A strong, growing economy, the stock market’s resilience, and still-low bond yields prove the Fed could be on the right path, said Robert Hartwig, director of the Risk and Uncertainty Management Center at the University of South Carolina.
“Three [or four] successive quarter-point rate hikes by the Fed will tamp down aggregate demand and allow inflation to cool off,” Hartwig said. By 2023, Hartwig predicts a return to “more staid and stable” inflation levels, maybe not the Fed’s long-term policy target of 2% but settling below 3%.
Other economists are not so sure. Despite recent domestic economic strength, including another strong showing for profits in the fourth quarter, “we are in a fragile financial environment in 2022,” said David A. Levy, chairman of The Jerome Levy Forecasting Center. The pent-up consumer demand and government stimulus checks that sparked last year’s economic growth suggests it’s not sustainable, he said. In other words, the economy may not be able to withstand the Fed tightening.
“Not with the deteriorating situation in China, the possibility of more COVID-19 variants, and the sheer uncertainty surrounding the Great Resignation,” said Levy.
In addition, the Fed traditionally has trouble “really fine-tuning the economy and fighting inflation,” producing economic instability and large swings in the stock market, Levy said.
The fact that inflation has been so low for so long (since the 1980s) indicates the Fed may have a hard time finding the right notch on the policy dial, Levy said.
The labor issue
Particularly difficult to control with higher rates will be the rising costs from the unusually tight supply of workers.
“This pandemic, the shortages in truckers, and all these lifestyle changes with people saying they’re not going back into the workforce are causing a wage-price spiral that the Fed won’t be able to [calm],” Levy said.
Many CFOs have already given higher-than-typical workers’ raises for 2022. “People in the `Great Resignation’ don’t want to drive trucks or carry 2-by-4s on construction sites,” said Ernie Goss, a professor of economics at Creighton University. “When these labor costs rise to increase employment, wages in other areas [will] tend to follow suit.”
With omicron still running its course, it will take time for the labor force to catch up with demand. “Mass infections are [still] impacting labor supply as workers call in sick or postpone reentering the workforce,” the Conference Board reported on January 12.
The Conference Board forecasts the core PCE (personal consumption expenditures, the Fed’s preferred gauge) price index will still be elevated in the first quarter of 2022, remaining above 4%.
Of particular interest to CFOs (and bond investors) is whether long-term interest rates will rise as the Fed funds rate does. Long-term rates may remain fairly low for the near term, Goss said.

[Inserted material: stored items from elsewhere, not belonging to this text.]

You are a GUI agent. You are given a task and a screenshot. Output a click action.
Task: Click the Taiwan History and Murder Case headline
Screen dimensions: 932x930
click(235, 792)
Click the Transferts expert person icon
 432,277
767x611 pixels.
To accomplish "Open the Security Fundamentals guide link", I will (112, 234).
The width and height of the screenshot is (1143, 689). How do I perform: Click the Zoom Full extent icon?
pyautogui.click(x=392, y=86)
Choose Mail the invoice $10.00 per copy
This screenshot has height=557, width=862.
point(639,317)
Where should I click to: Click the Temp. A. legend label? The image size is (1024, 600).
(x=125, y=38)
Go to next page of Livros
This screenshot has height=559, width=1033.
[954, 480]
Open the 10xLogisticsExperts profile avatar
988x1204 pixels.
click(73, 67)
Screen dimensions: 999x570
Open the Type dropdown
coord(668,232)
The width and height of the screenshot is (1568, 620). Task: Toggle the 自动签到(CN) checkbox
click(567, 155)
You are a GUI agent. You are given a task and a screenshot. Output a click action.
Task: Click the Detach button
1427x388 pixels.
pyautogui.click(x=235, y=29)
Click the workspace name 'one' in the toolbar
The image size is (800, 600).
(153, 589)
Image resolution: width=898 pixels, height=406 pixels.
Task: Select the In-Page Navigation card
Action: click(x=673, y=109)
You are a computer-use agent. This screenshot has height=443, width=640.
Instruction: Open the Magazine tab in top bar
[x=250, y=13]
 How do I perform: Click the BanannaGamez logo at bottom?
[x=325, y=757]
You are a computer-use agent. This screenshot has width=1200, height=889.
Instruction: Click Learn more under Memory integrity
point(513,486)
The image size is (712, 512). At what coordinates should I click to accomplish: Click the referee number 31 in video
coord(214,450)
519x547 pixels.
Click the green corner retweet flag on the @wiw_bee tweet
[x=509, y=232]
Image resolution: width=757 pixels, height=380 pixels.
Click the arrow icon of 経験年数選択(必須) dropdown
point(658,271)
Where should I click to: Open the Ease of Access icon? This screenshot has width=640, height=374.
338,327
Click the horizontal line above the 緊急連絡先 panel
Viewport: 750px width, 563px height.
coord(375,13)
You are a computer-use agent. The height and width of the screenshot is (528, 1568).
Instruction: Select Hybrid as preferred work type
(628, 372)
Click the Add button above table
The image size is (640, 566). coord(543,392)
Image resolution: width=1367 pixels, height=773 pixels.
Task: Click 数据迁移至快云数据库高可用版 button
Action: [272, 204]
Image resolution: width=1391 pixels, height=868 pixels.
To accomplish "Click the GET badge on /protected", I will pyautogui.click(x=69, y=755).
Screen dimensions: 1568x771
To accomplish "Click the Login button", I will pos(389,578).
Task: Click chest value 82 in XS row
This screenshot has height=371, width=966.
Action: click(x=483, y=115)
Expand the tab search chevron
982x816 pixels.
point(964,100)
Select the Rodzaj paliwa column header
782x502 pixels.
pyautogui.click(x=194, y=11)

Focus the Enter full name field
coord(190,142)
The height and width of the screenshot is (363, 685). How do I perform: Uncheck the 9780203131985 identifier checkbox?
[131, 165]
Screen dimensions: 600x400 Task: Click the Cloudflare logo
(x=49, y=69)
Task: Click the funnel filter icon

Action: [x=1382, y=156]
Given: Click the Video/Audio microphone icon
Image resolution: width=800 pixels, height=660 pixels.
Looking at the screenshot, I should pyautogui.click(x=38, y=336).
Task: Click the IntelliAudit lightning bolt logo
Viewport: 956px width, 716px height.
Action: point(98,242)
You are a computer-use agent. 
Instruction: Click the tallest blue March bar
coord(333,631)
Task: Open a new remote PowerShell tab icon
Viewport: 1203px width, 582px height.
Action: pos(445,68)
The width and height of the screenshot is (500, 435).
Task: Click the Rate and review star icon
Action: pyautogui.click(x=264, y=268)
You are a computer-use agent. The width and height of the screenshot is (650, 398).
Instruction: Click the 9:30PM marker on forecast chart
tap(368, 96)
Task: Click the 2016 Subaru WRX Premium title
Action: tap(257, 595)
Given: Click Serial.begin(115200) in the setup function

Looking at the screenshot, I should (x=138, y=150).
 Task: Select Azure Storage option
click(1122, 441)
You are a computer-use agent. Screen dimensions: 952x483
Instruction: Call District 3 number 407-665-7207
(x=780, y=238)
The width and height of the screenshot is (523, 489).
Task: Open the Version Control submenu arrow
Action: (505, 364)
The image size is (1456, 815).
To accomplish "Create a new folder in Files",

One reason: the multi-trillion dollar increase in what economists call global “cumulative excess savings” during the pandemic, Goss said. This hoard in U.S. bond holdings reached $2.4 trillion in August 2021, up from $64 billion in March 2020, according to J.P. Morgan Chase. Investors sopped up the November and December auctions in 20-year Treasuries, “despite negative real yields, meaning they’ll get less back than they invested in inflation-adjusted returns,” said Goss.
Low long-term rates for longer may benefit companies looking to invest, but the disparity with short-term rates will eventually push up bond yields, slowly, according to Kiplinger. The 10-year yield will rise to 2.1% or more by the end of 2022 from its current 1.86%, and mortgage rates will increase about 50 basis points, the business forecaster estimated.
As for the risk that the Fed’s adjustment won’t contain dramatic increases in the costs of running a business or a household, Hartwig said it isn’t in the cards. “This is not 1980s stagflation [a combination of high inflation, high unemployment, and stagnant demand], despite growing fears among investors that we are headed in that direction.”
Russ Banham is a Pulitzer-nominated financial journalist and best-selling author.